We have covered the debate on the art industry when we opined on the need for BOTH antiquities and art to be placed under the Bank Secrecy Act (BSA). The February 2022 report by Treasury on the art industry recognized the use of products to move illicit funds or disguise the source of funds but delayed moving toward a regulation. The focus in the NMLRA further confirms the potential for the misuse of art by documenting that there are “qualities inherent to art, the high-value art market, and market participants may make the market attractive for money laundering by illicit actors.” More to come here.

Finally, the focus on Puerto Rico seems unique in a risk assessment, but the Treasury appears concerned about the regulatory oversight and staffing resources of PRFEs (Puerto Rican Financial Entities).

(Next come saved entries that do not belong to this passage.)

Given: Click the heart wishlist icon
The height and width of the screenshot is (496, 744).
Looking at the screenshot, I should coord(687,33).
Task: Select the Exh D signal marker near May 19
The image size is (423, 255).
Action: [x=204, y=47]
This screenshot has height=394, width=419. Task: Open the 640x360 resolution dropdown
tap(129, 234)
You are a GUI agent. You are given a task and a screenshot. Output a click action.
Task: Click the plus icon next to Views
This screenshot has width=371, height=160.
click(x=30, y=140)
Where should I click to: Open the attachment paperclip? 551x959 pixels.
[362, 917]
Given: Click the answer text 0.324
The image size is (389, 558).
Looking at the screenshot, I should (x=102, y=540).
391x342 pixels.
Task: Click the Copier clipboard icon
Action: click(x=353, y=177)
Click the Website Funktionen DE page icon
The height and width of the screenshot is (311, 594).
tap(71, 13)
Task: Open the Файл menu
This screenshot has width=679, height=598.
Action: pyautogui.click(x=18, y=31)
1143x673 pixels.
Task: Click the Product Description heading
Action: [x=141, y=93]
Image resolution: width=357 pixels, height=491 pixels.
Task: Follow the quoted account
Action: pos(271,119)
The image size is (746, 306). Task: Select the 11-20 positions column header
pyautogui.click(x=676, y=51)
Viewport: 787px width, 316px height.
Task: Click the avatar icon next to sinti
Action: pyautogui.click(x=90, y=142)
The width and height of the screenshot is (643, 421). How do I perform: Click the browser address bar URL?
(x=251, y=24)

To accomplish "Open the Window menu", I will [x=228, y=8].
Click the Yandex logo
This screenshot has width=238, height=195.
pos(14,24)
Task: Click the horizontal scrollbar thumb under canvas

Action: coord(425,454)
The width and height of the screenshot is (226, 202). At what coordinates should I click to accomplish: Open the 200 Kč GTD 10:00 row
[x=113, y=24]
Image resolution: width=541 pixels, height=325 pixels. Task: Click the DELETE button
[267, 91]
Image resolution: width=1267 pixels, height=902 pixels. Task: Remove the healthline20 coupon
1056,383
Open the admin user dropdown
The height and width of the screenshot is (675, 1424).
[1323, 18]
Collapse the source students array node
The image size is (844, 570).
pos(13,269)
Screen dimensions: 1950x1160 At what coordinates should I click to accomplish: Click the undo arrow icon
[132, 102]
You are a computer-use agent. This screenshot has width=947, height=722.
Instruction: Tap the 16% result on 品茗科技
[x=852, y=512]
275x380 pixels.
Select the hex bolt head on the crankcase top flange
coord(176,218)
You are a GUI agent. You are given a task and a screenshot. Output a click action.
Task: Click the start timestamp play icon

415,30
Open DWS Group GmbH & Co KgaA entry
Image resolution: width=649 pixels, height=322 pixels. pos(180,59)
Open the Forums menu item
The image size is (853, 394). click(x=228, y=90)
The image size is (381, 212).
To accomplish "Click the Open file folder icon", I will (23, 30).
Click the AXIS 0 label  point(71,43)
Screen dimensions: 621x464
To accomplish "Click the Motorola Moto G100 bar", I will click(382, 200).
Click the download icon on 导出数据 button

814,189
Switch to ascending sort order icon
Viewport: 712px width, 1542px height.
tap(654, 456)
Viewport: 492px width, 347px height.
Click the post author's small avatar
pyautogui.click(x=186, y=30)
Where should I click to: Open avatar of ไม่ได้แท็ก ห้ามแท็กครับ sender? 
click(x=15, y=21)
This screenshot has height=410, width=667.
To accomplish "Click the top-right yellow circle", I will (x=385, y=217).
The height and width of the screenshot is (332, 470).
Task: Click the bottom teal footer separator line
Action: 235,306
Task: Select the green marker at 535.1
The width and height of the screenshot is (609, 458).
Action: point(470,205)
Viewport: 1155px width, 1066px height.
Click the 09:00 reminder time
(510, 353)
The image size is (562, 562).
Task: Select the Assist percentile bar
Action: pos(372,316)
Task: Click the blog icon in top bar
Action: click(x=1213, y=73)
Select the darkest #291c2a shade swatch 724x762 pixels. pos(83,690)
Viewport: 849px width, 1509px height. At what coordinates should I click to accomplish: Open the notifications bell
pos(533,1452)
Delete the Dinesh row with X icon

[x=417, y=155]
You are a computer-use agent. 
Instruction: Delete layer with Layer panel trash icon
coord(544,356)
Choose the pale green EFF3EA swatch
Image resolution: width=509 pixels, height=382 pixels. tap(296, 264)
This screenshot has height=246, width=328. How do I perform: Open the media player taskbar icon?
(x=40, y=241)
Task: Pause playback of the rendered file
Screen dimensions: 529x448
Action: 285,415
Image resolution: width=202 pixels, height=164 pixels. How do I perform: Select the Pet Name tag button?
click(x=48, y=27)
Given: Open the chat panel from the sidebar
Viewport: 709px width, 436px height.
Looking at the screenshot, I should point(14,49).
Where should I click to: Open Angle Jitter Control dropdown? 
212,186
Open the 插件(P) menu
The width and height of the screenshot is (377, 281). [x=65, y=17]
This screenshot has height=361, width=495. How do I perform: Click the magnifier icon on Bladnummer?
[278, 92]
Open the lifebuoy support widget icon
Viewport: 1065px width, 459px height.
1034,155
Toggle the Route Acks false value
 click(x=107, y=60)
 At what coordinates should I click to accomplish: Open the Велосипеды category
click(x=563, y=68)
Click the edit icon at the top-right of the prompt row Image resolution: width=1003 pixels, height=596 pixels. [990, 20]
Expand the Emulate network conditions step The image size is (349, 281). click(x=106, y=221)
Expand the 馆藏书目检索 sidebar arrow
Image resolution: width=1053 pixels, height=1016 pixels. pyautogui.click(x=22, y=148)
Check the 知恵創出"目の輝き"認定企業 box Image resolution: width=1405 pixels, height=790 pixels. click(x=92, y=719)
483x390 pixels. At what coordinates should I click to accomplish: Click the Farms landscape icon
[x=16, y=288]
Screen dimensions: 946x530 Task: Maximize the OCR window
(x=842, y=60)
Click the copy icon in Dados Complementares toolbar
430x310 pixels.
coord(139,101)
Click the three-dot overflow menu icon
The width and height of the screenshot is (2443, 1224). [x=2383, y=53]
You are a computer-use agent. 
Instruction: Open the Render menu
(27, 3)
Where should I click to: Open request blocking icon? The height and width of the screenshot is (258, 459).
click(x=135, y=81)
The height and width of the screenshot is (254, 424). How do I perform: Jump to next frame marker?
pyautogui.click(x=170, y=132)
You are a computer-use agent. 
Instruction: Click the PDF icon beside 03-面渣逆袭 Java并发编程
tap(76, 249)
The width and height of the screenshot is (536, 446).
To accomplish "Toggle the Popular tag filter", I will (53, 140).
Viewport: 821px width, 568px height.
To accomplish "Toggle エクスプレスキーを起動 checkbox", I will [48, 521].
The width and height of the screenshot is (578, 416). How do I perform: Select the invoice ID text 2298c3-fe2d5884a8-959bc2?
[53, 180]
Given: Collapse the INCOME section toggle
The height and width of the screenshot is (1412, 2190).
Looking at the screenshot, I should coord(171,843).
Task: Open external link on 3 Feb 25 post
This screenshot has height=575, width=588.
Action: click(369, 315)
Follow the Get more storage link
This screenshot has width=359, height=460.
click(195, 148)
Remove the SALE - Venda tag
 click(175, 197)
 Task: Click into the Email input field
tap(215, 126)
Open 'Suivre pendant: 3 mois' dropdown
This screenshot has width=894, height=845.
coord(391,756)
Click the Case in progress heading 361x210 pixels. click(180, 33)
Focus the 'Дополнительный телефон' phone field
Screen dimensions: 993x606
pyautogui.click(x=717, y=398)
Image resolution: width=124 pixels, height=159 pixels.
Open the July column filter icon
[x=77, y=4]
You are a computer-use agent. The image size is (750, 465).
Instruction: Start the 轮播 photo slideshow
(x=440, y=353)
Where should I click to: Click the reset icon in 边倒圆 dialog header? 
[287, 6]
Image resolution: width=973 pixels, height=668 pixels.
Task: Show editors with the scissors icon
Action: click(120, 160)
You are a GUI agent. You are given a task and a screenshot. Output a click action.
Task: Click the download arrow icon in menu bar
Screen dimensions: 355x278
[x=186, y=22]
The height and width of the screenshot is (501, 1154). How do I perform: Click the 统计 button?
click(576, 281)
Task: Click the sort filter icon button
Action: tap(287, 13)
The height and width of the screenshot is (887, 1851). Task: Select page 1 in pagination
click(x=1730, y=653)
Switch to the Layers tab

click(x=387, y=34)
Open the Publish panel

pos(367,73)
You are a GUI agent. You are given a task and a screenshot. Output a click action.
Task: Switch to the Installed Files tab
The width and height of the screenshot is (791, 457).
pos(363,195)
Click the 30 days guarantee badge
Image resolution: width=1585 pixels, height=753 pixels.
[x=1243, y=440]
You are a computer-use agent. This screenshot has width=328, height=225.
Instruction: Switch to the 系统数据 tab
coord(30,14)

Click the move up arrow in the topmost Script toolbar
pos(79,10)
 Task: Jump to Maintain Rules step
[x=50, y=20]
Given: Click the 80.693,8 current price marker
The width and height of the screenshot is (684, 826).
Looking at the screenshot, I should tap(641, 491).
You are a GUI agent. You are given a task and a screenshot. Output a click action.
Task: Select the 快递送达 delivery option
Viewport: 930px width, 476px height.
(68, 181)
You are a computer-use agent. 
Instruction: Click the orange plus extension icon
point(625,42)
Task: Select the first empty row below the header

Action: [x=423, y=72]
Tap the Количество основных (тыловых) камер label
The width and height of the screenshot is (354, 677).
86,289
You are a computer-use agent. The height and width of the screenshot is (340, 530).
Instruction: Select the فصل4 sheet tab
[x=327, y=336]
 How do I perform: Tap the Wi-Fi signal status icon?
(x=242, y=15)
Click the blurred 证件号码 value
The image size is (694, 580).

Among other challenges, it is emphasized that “there are relatively few examiners and supervisory staff assigned to supervise a considerably large amount of PRFEs” so this “may make these entities attractive money laundering vehicles, potentially allowing nefarious actors to misuse them to facilitate illicit financial activity.”

The NMLRA (as do the other assessments on terrorist and proliferation financing) offers extensive insight from a plethora of agencies and will be the basis for possible new strategies, guidance, and maybe even regulation.

You are urged to utilize the identification of new and continuing challenges for raising awareness from the front-line to the boardroom. There will undoubtedly be more changes…

[1] “Changes” was a David Bowie release as a single 50 years ago in January. It was 128 on Rolling Stone magazine’s 500 greatest songs of all time.